Alessandra Buccheri

Accademia di Belle Arti di Palermo (Italy)

The oblivion of a Renaissance monument: Antonello Gagini’s tribune in the Cathedral of Palermo

2021-2022: Fall

Weinberg Fellow in Architectural History and Preservation

Alessandra Buccheri is professor of History of Art at the Accademia di Belle Arti di Palermo. In 2009, she completed her PhD at the University of Oxford, where she received various awards (Arts & Humanities Research Council Postgraduate Award, Scatcherd European Scholarship, Isaiah Berlin Fund). She has been a fellow at the Fondazione Roberto Longhi in Florence (2002-2003), and has worked as scientific collaborator at both the Museo Galileo in Florence (2004) and at the CRIBECU (Scuola Normale Superiore di Pisa, 2003-2004). She is a partner in the research project Apropiaciones e Hibridaciones entre las Artes Plásticas y las Artes Escénicas en la Edad Moderna (2016-2020), Universidad de Málaga, founded by the Ministerio de Economía y Competitividad (Spain).

Her main area of research is visual culture in early modern Italy, with a special focus on theater, architecture and decoration (including sculptures and paintings in their original architectural context). She is also interested in gender studies and women in the visual arts. Her published volumes include Quando l’ornamento non è delitto. Un percorso attraverso la cultura visiva siciliana dal tardo-gotico al Novecento? (2020), co-edited with Giulia Ingarao, and Archetipi del femminile. Rappresentazioni di genere, identità e ruoli sociali nell’arte dalle origini a oggi (2017), co-edited with Giulia Ingarao and Emilia Valenza. Her most recent monograph, The Spectacle of Clouds, 1439-1650. Italian Art and Theatre (2014), explores the origin and meaning of cloud compositions by looking at the complex relationship between their three-dimensional construction and display in religious and court theater, and their pictorial representations both in churches and secular buildings.

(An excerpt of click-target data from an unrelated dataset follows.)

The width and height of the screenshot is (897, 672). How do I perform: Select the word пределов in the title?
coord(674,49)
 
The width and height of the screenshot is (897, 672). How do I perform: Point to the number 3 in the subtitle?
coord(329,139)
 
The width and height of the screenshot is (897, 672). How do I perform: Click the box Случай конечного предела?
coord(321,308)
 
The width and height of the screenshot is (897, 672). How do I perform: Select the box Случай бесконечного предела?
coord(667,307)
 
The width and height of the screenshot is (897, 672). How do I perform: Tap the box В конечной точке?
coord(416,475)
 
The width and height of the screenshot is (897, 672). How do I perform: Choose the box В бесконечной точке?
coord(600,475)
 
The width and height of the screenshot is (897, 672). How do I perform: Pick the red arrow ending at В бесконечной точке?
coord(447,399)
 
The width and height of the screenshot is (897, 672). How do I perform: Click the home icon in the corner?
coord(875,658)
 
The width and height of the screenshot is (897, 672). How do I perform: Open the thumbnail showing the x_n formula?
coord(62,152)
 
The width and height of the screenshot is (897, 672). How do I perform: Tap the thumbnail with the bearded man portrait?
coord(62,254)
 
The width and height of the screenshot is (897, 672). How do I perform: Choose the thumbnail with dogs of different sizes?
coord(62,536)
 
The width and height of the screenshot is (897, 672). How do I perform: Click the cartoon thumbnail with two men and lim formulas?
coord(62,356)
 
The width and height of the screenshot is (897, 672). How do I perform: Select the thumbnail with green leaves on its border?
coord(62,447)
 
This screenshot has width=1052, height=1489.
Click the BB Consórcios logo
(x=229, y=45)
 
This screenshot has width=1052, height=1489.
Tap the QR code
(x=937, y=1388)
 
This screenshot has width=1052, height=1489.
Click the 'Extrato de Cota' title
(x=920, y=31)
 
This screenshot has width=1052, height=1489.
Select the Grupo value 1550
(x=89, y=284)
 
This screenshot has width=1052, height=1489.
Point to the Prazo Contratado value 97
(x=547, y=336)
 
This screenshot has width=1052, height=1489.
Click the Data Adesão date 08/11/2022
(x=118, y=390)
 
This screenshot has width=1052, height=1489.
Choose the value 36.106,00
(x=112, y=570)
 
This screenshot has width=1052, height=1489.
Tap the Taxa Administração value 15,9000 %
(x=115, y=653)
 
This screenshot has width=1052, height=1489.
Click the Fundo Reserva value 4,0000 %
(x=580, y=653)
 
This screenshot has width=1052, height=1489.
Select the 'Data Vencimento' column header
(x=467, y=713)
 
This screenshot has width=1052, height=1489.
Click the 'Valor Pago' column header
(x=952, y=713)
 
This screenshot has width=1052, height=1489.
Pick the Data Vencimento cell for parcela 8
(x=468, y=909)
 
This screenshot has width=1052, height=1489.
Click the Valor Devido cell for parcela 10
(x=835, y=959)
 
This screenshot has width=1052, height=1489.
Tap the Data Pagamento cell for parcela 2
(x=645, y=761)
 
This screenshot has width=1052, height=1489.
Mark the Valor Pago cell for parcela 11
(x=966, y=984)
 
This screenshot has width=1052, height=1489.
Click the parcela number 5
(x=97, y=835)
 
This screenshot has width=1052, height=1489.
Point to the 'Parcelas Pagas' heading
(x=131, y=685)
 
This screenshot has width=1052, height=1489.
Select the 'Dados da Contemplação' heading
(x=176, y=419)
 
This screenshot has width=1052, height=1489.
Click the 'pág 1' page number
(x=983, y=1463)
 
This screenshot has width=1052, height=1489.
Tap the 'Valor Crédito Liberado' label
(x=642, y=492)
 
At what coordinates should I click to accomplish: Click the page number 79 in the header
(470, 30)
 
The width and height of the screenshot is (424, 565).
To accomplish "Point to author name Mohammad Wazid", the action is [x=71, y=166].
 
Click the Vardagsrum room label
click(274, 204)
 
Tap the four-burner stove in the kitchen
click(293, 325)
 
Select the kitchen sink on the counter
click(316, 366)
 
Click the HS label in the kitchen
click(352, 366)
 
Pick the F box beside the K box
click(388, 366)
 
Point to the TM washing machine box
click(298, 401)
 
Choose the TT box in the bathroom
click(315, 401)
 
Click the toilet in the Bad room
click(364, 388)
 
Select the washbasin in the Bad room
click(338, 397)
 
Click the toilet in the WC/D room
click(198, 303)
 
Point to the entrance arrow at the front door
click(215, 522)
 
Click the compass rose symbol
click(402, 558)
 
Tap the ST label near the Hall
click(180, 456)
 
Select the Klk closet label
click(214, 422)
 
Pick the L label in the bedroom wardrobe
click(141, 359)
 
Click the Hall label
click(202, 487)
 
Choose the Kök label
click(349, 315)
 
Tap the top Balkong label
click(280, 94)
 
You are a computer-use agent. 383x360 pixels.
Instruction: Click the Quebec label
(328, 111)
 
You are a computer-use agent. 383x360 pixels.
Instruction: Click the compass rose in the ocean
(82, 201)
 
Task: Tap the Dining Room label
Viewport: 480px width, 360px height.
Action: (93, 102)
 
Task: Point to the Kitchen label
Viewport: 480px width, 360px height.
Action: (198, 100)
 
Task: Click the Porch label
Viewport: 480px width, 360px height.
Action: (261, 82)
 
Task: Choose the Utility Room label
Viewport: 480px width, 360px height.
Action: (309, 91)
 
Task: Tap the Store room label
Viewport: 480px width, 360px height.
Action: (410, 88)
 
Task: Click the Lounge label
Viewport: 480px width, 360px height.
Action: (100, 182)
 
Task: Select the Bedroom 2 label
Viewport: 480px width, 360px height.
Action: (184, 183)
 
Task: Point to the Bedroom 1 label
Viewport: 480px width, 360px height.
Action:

The research she will pursue at the Italian Academy focuses on the history and reception of an Italian Renaissance monument, the Tribuna, erected between 1510 and 1574 in the presbytery of Palermo’s Cathedral (Sicily), dismantled and partly destroyed between 1788 and 1801. The Tribuna, which was 24.5 metres high, entirely made of Carrara marble, and enriched with 42 life-size statues, has largely been overlooked by scholars, institutions, and public alike. The main aim of this project is to refocus attention on the Tribuna and bring it back to both public and scholarly attention.